La principal desventaja de este método de bloqueo es la posibilidad de dañar a las raices dentales en el momento de inserción de los tornillos. A diferencia de otros estudios publicados, en nuestra serie no se ha utilizado un fresado previo a su colocación por ser autoperforantes, de forma que si el tornillo no es colocado entre dos raíces se nota una resistencia importante que advierte al cirujano de la necesidad de cambiar la dirección. La manera para visualizar la posición de las raíces antes de colocarlos es evaluar la radiografía panorámica y tener precaución en los casos de apiñamientos, dientes incluidos o supernumerarios. Aunque existen numerosas radiografias en las que parece existir contacto entre el tornillo y la raíz dental, son pocos los casos en los que aparecen complicaciones,7 o que adquieren una mínima significación clínica.

La pérdida del tornillo antes de su retirada,2,4 la pérdida de dientes adyacentes a los tornillos y la fractura del tornillo8 son complicaciones que ya aparecen descritas en la literatura.

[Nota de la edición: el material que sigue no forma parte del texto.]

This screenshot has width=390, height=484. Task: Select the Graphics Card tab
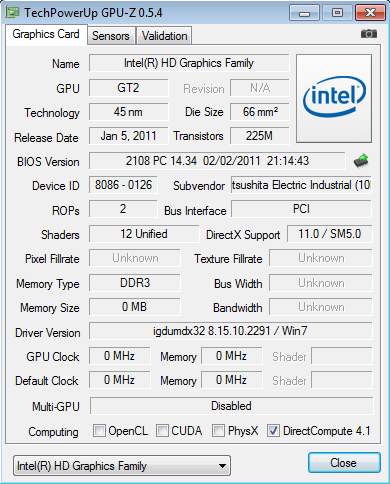(46, 34)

Colocar el tornillo entre la encía adherida y la encía móvil es la mejor manera de evitar la cobertura por mucosa oral de la cabeza del tornillo.4,6 De esta manera la retirada del mismo se puede efectuar sin anestesia.

La fijación intermaxilar con tornillos no está indicada cuando se necesita una tracción direccionable con bandas elásticas para corregir una maloclusión4,8 ni tampoco en fracturas conminutas o en niños con erupción decidua o intermedia.4,7

 

Conclusiones

Los tornillos de fijación intermaxilar son una técnica alternativa y válida a la técnica clásica de fijación con férulas y alambres. Disminuye el tiempo operatorio, mejora la tolerancia del paciente, facilita la higiene oral, existe menor trauma de la papila dental y de la mucosa oral, disminuye el riesgo de punción y de transmisión de enfermedades contagiosas por parte del cirujano y como característica más importante existe un bajo índice de lesión dental (0,8%). La destreza del cirujano es la manera más fácil de evitar complicaciones como la lesion de la raíz dental o la fractura del tornillo de fijación.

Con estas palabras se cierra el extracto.